Should health care be rationed? It’s really a moot question because health care is already being rationed in the United States. HMOs (health maintenance organizations), like any other (successful) insurance company, remain profitable by taking in as much money as possible, while paying out as little as possible. Instead of looking at your car, calculating depreciation, and tossing you a check to replace your dented fender and add some new paint, they’re making similar business decisions about your hip, or whatever else is bothering you. When profit is the underlying motivator in the delivery of a service—one type of body shop isn’t all that different from another, is it? “Managed care” is just a comfortable euphemism that masks the real rationale behind the treatment you receive.
To make “health maintenance” work, HMOs drop customers that are most in need, retain customers that are least in need, limit treatment, reward doctors with financial incentives for providing the least expensive option or minimum required treatment possible, and then pass along any remaining costs that cut into their profit margin, directly onto the consumer by way of premium hikes.
Why the United States insists on remaining the only major industrialized nation on earth that fails to provide free universal health care to its citizens is a mystery. Or is it?
If managed health care organizations have enough money laying around to reward doctors for billing them as little as possible, you can bet that they have plenty in their slush fund to pay lobbyists to strike down any bill that might threaten their monopoly over medical care with something free and universal. There are also plenty of persuasive arguments that Mr. and Mrs. Joe Citizen will identity with personally, so as to dissuade any uprisings on the grassroots level. Arguments like: “Too much government control is dangerous… it puts our free enterprise system one step closer to communism.” Or: “Free and universal health care will drive your taxes through the roof—you’ll lose your home, you won’t be able to meet your expenses anymore.” Arguments that invoke fear are always the most effective—they reduce the capacity for rational thought.

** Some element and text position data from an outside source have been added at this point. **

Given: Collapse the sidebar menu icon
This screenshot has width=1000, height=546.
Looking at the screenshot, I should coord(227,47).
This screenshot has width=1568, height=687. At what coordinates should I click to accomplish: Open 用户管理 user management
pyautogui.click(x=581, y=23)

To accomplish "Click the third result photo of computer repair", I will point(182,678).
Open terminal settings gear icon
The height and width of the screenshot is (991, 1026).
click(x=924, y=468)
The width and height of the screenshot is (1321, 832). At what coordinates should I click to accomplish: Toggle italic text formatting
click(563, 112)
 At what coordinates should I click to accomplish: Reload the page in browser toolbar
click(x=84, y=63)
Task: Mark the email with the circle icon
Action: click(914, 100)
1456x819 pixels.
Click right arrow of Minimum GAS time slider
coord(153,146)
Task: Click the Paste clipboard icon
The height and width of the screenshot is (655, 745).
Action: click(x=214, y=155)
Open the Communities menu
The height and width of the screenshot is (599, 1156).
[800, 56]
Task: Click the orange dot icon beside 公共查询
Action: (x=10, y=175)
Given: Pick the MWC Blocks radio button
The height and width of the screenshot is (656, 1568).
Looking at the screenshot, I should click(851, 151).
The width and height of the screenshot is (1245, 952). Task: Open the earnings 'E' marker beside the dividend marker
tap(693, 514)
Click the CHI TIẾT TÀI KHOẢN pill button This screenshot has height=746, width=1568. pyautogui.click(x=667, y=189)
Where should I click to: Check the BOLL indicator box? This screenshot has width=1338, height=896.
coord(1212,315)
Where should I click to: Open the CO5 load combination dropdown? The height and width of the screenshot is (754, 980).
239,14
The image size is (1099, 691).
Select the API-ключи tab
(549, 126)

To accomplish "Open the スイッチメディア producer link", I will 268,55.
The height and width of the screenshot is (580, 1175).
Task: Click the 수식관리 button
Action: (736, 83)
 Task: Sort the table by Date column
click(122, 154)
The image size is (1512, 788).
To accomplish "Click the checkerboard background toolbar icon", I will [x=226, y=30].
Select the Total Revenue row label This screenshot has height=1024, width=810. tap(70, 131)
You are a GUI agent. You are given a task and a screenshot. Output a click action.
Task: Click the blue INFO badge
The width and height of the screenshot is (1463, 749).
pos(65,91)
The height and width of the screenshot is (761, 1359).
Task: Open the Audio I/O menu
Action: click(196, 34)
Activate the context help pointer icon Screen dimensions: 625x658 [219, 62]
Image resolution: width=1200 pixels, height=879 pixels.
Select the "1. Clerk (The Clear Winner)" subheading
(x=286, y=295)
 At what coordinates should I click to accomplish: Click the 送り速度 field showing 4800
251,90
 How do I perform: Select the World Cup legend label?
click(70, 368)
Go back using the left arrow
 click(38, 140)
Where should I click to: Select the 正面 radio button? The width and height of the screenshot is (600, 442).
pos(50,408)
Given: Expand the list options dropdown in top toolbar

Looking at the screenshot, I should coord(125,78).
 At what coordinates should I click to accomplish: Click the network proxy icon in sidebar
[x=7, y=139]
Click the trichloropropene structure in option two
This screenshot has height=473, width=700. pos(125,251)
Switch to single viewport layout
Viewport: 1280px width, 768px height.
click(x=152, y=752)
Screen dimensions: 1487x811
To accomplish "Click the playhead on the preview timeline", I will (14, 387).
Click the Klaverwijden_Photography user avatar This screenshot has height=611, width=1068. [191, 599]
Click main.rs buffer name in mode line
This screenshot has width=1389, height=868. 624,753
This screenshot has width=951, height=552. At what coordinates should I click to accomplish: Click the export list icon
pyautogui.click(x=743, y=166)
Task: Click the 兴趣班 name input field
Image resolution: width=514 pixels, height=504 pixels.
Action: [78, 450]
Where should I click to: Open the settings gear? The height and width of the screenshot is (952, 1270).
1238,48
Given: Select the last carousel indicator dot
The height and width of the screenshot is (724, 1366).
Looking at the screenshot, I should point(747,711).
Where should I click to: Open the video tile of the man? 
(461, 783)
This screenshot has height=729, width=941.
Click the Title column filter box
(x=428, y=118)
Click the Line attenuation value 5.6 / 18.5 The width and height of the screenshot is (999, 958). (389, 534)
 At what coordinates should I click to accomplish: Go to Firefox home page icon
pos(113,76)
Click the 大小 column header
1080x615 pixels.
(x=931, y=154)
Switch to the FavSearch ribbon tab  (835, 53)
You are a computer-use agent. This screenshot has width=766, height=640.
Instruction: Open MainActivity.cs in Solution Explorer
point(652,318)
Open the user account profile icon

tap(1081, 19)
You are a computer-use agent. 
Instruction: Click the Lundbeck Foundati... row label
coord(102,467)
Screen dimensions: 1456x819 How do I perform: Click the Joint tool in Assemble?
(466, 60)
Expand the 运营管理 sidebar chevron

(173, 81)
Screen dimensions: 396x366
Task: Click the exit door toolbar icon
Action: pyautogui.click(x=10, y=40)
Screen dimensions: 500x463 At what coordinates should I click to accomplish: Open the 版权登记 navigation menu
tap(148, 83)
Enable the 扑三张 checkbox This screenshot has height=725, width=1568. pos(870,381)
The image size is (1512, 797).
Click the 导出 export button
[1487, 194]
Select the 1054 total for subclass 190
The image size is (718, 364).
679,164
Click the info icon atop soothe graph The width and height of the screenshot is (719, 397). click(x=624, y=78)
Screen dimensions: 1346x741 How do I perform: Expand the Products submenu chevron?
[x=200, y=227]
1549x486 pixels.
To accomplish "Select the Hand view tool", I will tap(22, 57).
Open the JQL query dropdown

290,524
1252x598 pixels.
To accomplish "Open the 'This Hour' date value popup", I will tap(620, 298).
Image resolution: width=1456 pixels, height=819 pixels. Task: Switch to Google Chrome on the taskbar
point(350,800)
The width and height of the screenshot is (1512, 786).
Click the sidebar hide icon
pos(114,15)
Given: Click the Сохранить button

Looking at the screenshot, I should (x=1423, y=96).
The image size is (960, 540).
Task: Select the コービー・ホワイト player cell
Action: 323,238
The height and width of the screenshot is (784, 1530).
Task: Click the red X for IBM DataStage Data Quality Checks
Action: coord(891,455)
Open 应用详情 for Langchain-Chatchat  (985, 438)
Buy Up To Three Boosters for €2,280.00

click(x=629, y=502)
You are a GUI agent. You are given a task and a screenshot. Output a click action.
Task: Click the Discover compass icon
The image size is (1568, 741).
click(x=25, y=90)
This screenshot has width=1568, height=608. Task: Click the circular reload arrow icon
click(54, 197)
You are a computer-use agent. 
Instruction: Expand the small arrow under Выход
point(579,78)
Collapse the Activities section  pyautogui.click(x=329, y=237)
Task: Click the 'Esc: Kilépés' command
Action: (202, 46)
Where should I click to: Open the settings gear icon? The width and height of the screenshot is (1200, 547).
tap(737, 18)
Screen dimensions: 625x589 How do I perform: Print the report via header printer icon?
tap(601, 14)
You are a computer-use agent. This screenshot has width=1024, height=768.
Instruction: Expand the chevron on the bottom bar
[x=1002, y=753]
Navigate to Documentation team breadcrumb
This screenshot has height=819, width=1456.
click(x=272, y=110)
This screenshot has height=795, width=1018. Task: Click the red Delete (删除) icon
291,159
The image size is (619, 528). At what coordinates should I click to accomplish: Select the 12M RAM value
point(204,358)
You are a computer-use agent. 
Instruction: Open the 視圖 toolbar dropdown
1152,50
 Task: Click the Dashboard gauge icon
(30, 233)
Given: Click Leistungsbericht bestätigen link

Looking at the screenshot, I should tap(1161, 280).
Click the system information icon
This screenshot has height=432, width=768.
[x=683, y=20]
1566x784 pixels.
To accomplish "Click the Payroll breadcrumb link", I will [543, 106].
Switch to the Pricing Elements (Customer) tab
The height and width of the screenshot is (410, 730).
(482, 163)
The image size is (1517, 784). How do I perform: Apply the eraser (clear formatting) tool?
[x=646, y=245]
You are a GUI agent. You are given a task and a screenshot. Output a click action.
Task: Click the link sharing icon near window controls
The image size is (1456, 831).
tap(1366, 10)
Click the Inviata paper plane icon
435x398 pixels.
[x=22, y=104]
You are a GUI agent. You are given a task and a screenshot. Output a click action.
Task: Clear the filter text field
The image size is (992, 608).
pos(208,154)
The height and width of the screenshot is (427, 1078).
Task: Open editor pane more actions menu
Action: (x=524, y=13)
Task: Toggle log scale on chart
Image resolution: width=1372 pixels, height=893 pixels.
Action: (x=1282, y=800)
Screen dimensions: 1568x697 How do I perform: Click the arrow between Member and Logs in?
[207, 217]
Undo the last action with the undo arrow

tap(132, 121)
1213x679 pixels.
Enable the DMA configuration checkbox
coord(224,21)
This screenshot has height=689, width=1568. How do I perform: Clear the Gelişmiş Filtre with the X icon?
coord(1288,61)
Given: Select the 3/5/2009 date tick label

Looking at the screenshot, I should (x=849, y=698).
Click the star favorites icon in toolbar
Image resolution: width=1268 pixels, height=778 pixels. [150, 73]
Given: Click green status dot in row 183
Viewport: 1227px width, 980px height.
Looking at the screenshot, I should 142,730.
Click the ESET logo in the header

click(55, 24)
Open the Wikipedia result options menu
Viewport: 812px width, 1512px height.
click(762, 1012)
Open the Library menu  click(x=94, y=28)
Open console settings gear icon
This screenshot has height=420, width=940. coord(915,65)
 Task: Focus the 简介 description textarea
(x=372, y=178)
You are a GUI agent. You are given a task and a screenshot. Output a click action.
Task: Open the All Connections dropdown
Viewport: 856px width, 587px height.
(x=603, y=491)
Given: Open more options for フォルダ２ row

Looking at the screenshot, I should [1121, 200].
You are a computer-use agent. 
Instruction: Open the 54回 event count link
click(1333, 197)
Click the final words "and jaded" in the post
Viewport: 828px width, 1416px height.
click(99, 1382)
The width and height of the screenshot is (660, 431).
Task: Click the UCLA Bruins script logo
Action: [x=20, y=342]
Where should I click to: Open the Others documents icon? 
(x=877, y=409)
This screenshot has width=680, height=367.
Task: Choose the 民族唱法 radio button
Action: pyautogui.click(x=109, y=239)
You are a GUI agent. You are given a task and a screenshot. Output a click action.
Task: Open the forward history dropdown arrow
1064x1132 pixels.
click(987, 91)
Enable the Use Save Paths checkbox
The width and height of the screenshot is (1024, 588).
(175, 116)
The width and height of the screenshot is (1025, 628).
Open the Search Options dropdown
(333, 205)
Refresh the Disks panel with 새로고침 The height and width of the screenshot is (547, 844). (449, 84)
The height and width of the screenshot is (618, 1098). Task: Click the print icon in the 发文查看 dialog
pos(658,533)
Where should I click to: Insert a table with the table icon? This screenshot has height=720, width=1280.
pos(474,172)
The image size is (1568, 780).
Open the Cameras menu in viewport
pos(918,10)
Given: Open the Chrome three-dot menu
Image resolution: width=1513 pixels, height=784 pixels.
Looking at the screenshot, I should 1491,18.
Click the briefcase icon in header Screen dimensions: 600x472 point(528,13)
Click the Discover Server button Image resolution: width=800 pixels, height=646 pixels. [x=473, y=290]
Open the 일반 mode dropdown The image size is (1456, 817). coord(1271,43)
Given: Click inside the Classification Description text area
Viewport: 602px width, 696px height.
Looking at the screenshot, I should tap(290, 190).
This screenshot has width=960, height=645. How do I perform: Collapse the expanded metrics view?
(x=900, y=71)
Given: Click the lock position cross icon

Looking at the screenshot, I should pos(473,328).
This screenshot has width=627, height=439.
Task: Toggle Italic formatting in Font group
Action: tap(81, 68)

Need a second opinion? Ask someone born and raised in a country that embraces free and universal health care—somewhere like Canada. Canadians who have lived and worked temporarily in the US on work visas will tell you that their health never suffered as much as the years they lived here—and we’re talking about young workers in their 30’s and 40’s … not the elderly.
In Canada, you never have to put off a regular checkup at the doctor, or cease them completely . You never have to suffer through an illness hoping it will get better, meanwhile fearing that it may require an office visit and costly medications. In Canada, you’ll never have to save up to pay for needed surgery which an American HMO might refuse on the basis that “it isn’t really necessary”. And you will certainly never have to look at your budget to see which expense can be ignored this month (the light bill, food, your student loan) just so you can afford to see a doctor, when the need for treatment can be put off no longer.
Americans have suffer more under their “free enterprise” system than any Canadian ever will under our own country’s tax-funded health care system. Despite this, every now and then, Canadian politicians begin to toss around the idea of replacing our universal-pay universal-access system, and replacing it with a privately managed system. Not surprising, really (we have large, greedy corporations here, too, eager to get into the business). There are the usual fear-eliciting arguments, plus others meant to provoke outrage, like: “Under our present system, even the rich are entitled to free health care.” Those able to rationally consider this argument are well aware that even in Canada, the rich would rather pay to have state of the art medical treatment that get the level that you and I consider acceptable, for free.
But, there’s always the danger that we’ll succumb to the temptation to adopt a privatized system. Of course, it will be over my dead body. Epitaph: Here lies Todd Lyons, killed by his managed health care provider.